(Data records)
+===+
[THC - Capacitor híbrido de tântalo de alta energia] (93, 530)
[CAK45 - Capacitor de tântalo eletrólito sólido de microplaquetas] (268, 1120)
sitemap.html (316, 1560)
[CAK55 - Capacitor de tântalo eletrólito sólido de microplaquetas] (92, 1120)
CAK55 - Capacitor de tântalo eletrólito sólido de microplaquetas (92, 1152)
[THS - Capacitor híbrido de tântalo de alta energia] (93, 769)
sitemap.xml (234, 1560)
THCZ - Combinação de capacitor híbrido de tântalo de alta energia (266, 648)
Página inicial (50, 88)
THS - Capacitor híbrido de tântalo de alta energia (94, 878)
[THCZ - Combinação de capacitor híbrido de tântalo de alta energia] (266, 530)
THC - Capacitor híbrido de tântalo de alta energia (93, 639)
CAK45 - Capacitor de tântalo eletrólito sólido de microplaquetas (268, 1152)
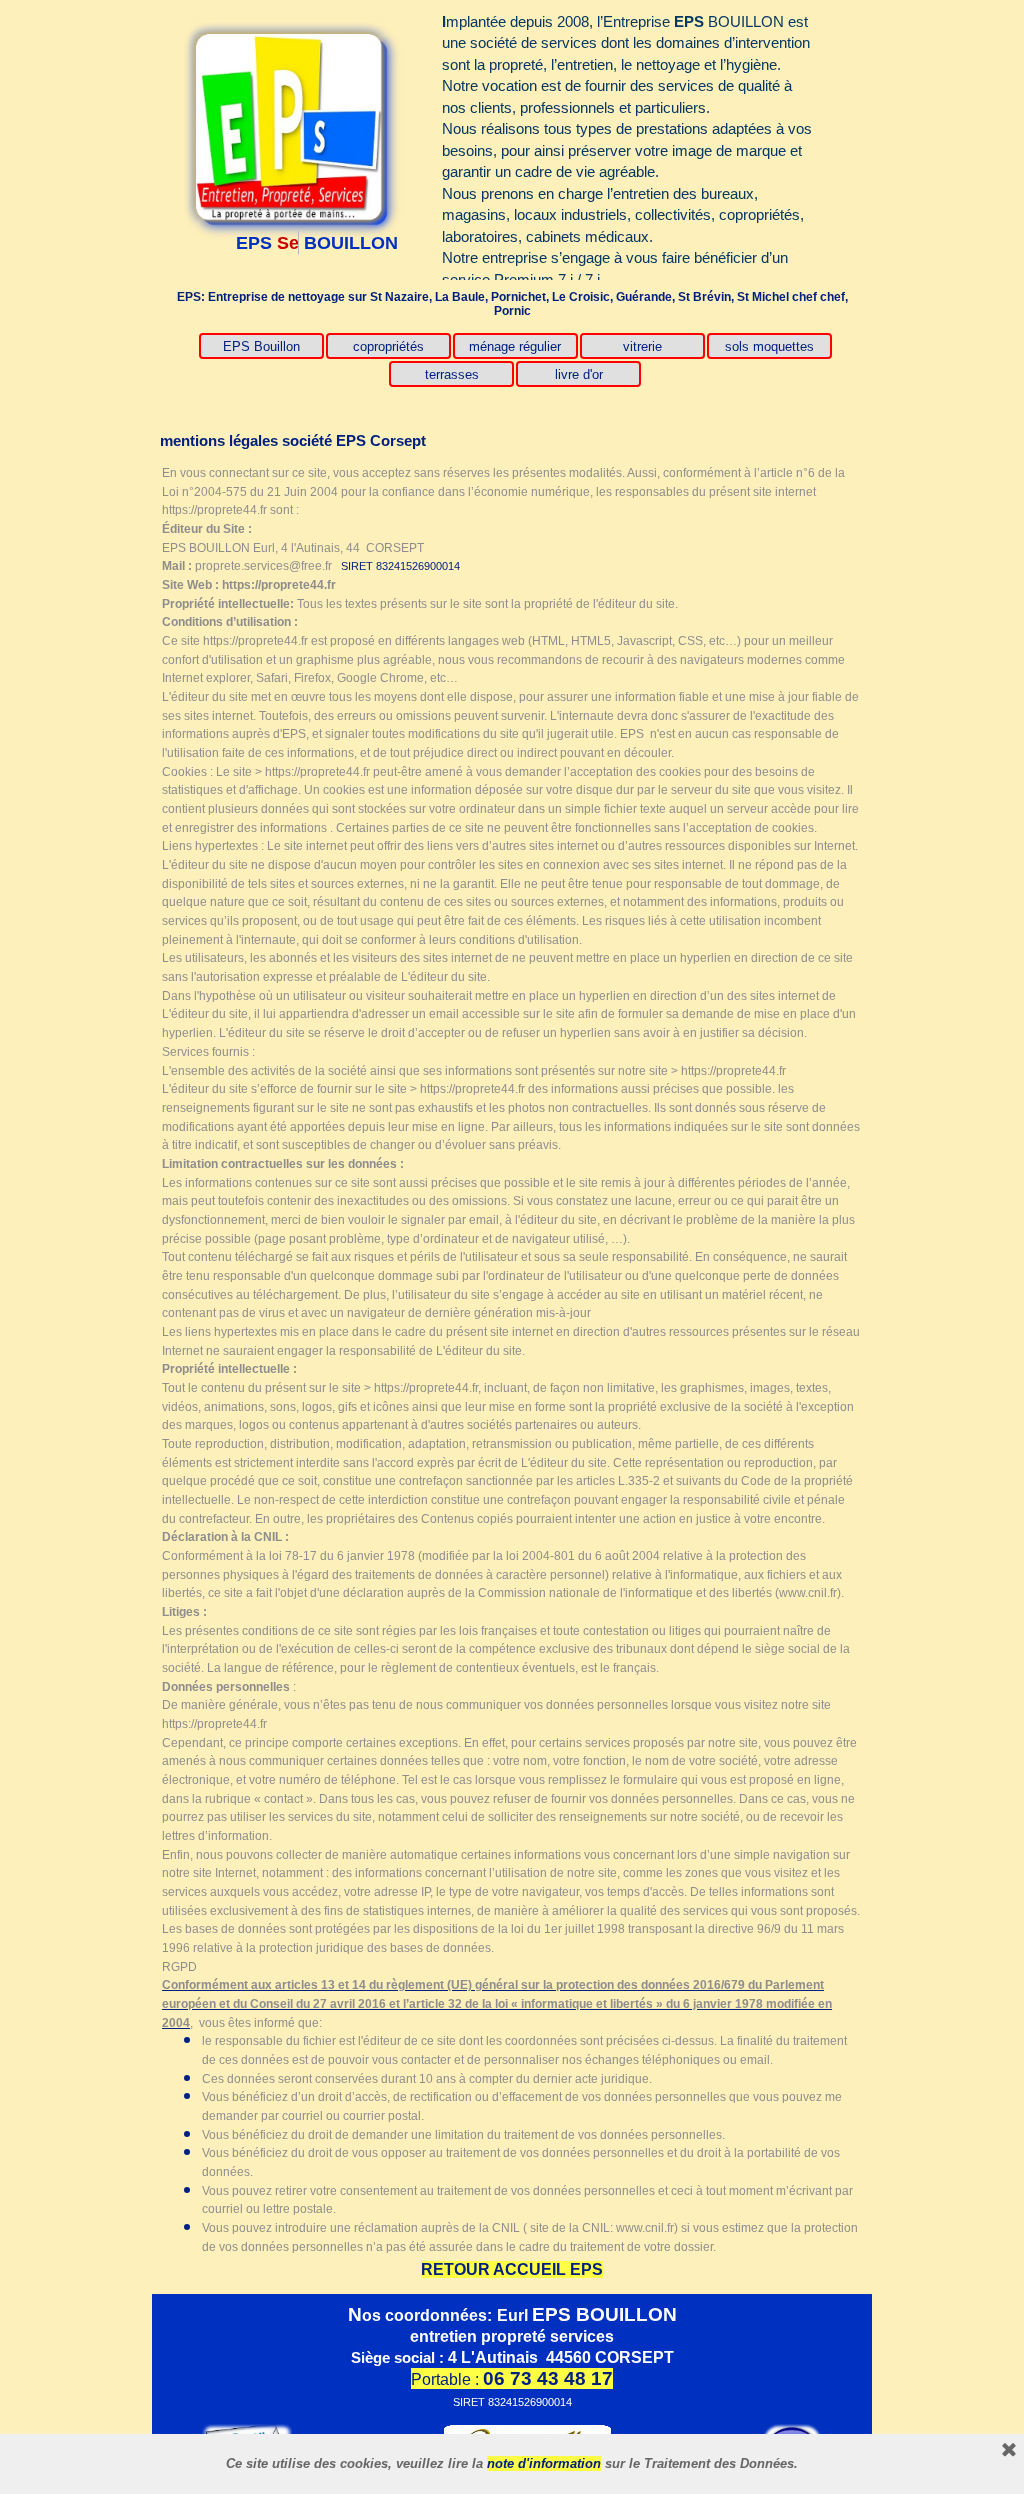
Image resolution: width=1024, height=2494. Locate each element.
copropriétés (388, 346)
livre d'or (579, 374)
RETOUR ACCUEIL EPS (512, 2269)
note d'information (544, 2463)
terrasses (452, 374)
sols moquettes (769, 346)
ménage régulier (515, 346)
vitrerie (642, 346)
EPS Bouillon (261, 346)
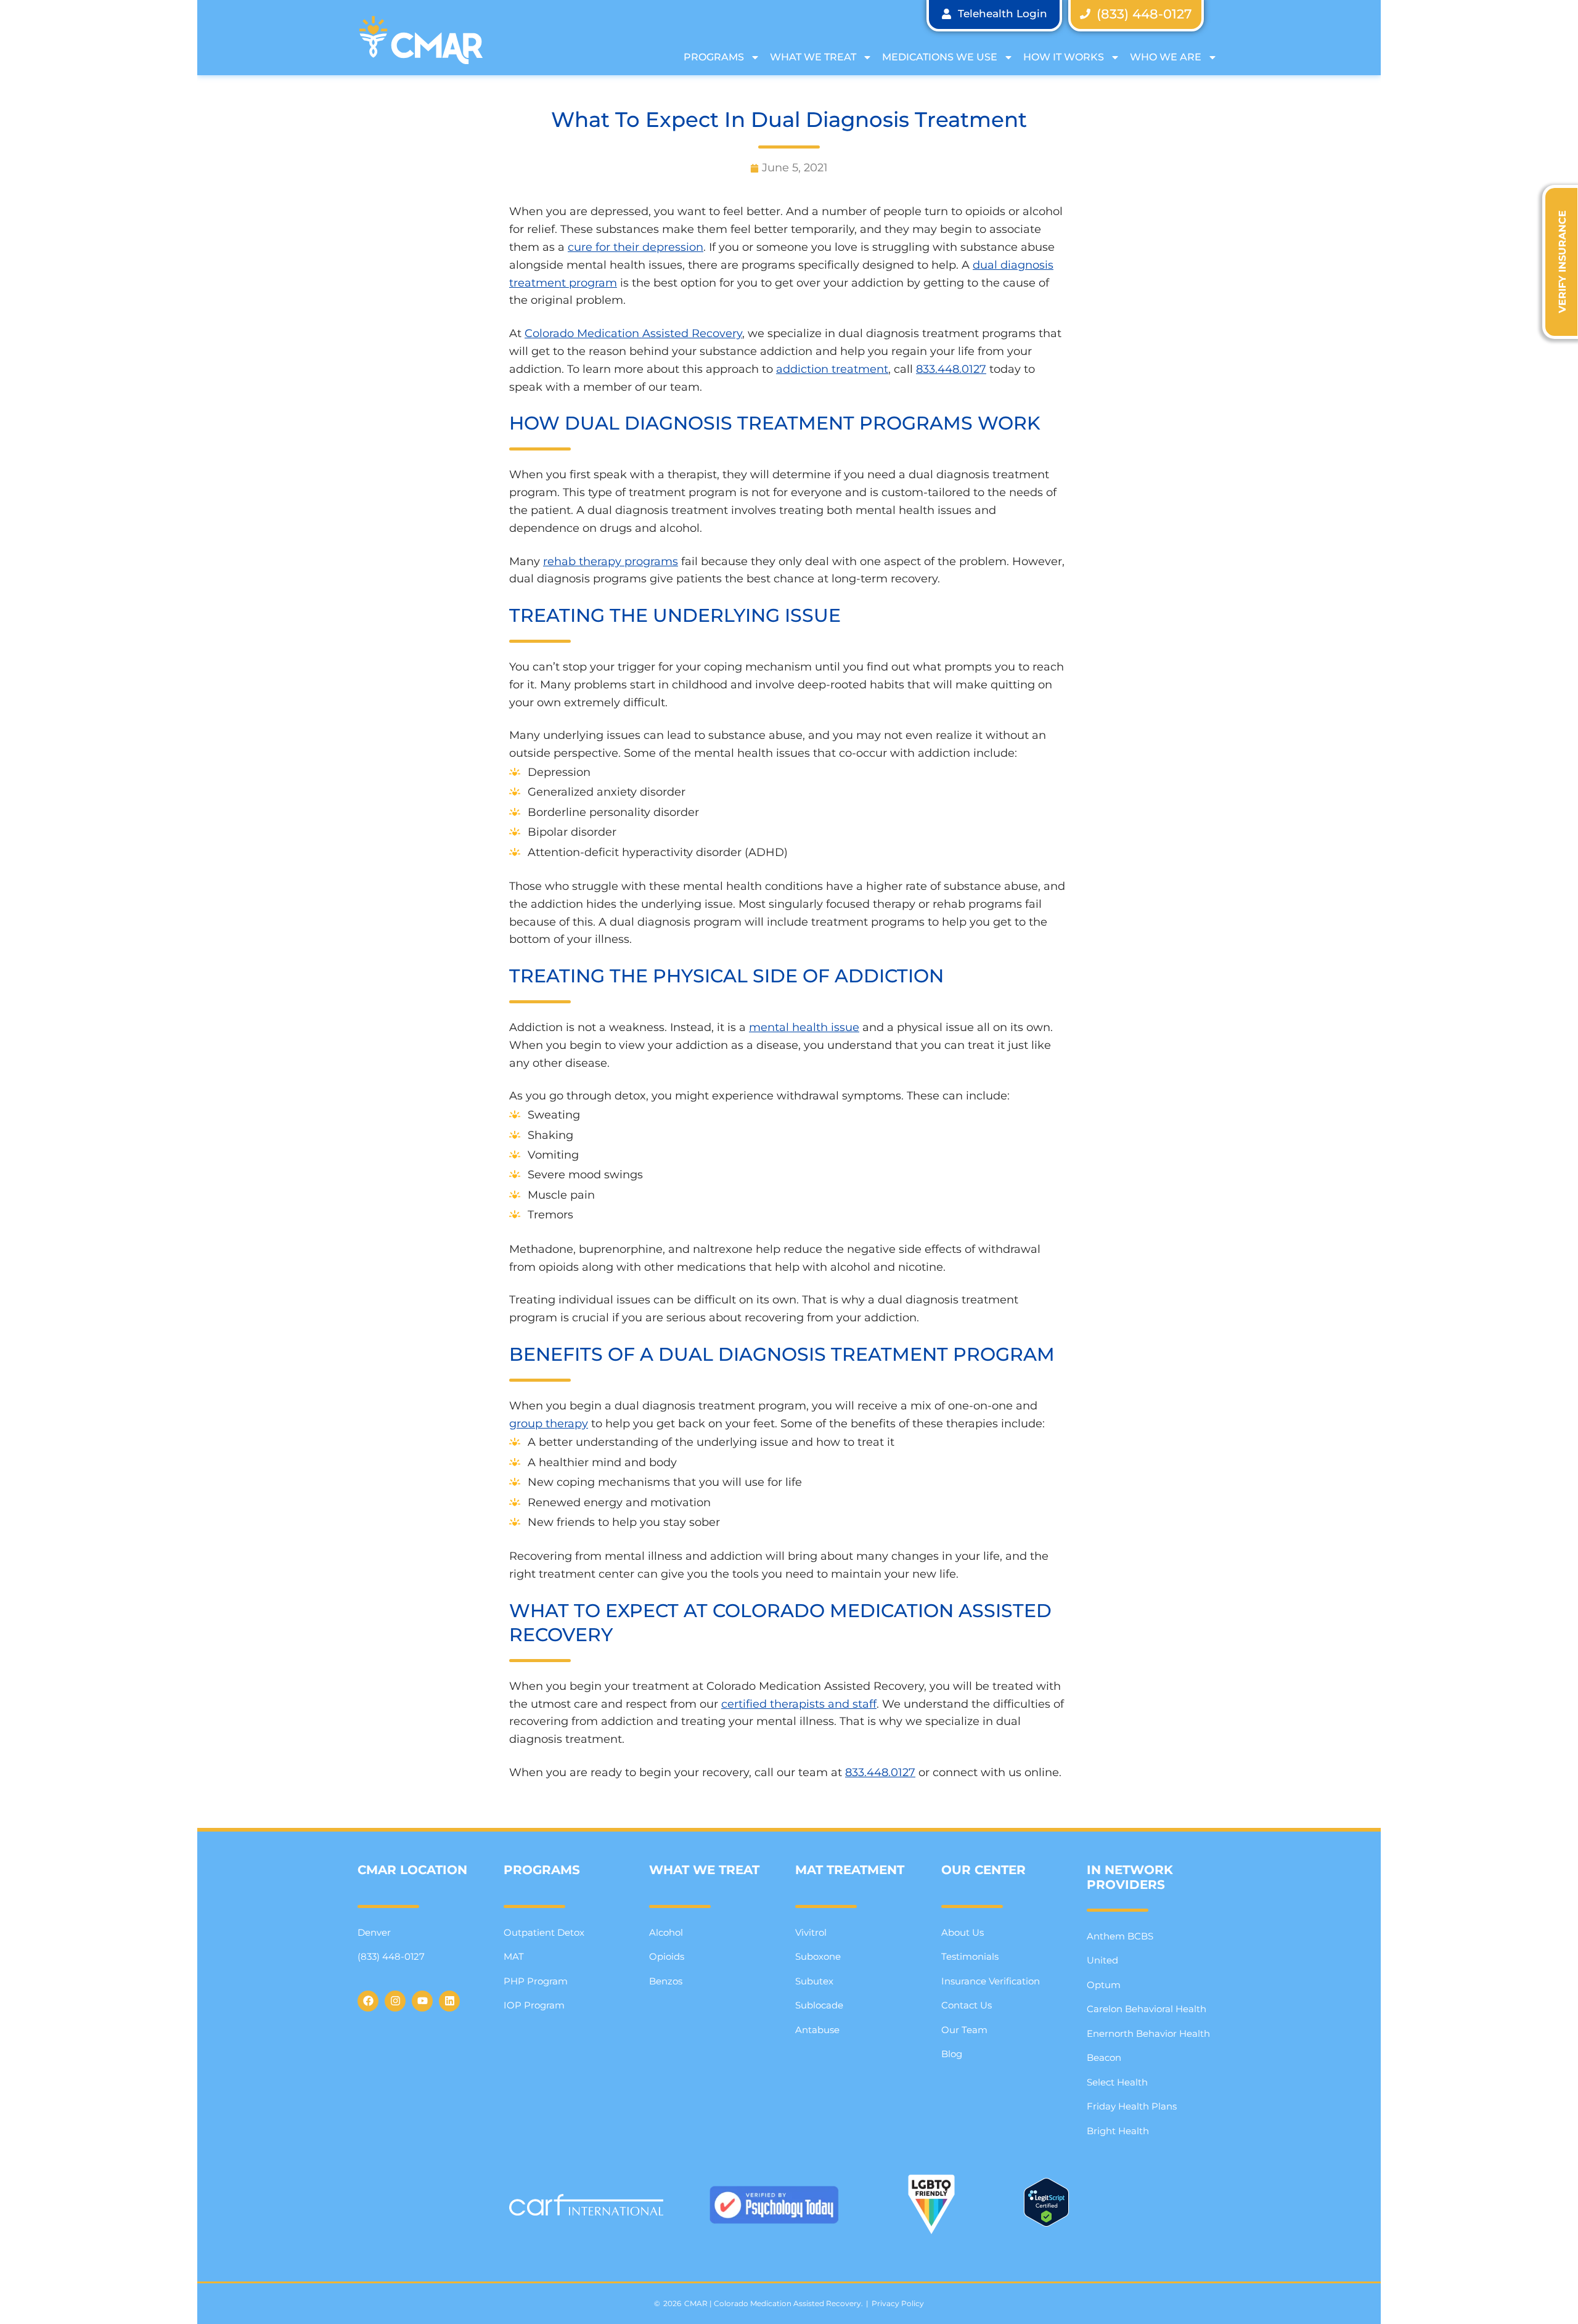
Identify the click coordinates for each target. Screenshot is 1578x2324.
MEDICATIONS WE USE (939, 57)
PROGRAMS (714, 57)
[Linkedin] (449, 2001)
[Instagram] (395, 2001)
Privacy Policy (898, 2303)
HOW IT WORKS (1063, 57)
+===+
Your instructions - This task calls for the records to be copied exactly, without pictures.

Worked solution -
[THC - Capacitor híbrido de tântalo de alta energia] (93, 530)
[CAK45 - Capacitor de tântalo eletrólito sólido de microplaquetas] (268, 1120)
sitemap.html (316, 1560)
[CAK55 - Capacitor de tântalo eletrólito sólido de microplaquetas] (92, 1120)
CAK55 - Capacitor de tântalo eletrólito sólido de microplaquetas (92, 1152)
[THS - Capacitor híbrido de tântalo de alta energia] (93, 769)
sitemap.xml (234, 1560)
THCZ - Combinação de capacitor híbrido de tântalo de alta energia (266, 648)
Página inicial (50, 88)
THS - Capacitor híbrido de tântalo de alta energia (94, 878)
[THCZ - Combinação de capacitor híbrido de tântalo de alta energia] (266, 530)
THC - Capacitor híbrido de tântalo de alta energia (93, 639)
CAK45 - Capacitor de tântalo eletrólito sólido de microplaquetas (268, 1152)
Image resolution: width=1024, height=2494. Locate each element.
copropriétés (388, 346)
livre d'or (579, 374)
RETOUR ACCUEIL EPS (512, 2269)
note d'information (544, 2463)
terrasses (452, 374)
sols moquettes (769, 346)
ménage régulier (515, 346)
vitrerie (642, 346)
EPS Bouillon (261, 346)
Identify the click coordinates for each target. Screenshot is 1578x2324.
MEDICATIONS WE USE (939, 57)
PROGRAMS (714, 57)
[Linkedin] (449, 2001)
[Instagram] (395, 2001)
Privacy Policy (898, 2303)
HOW IT WORKS (1063, 57)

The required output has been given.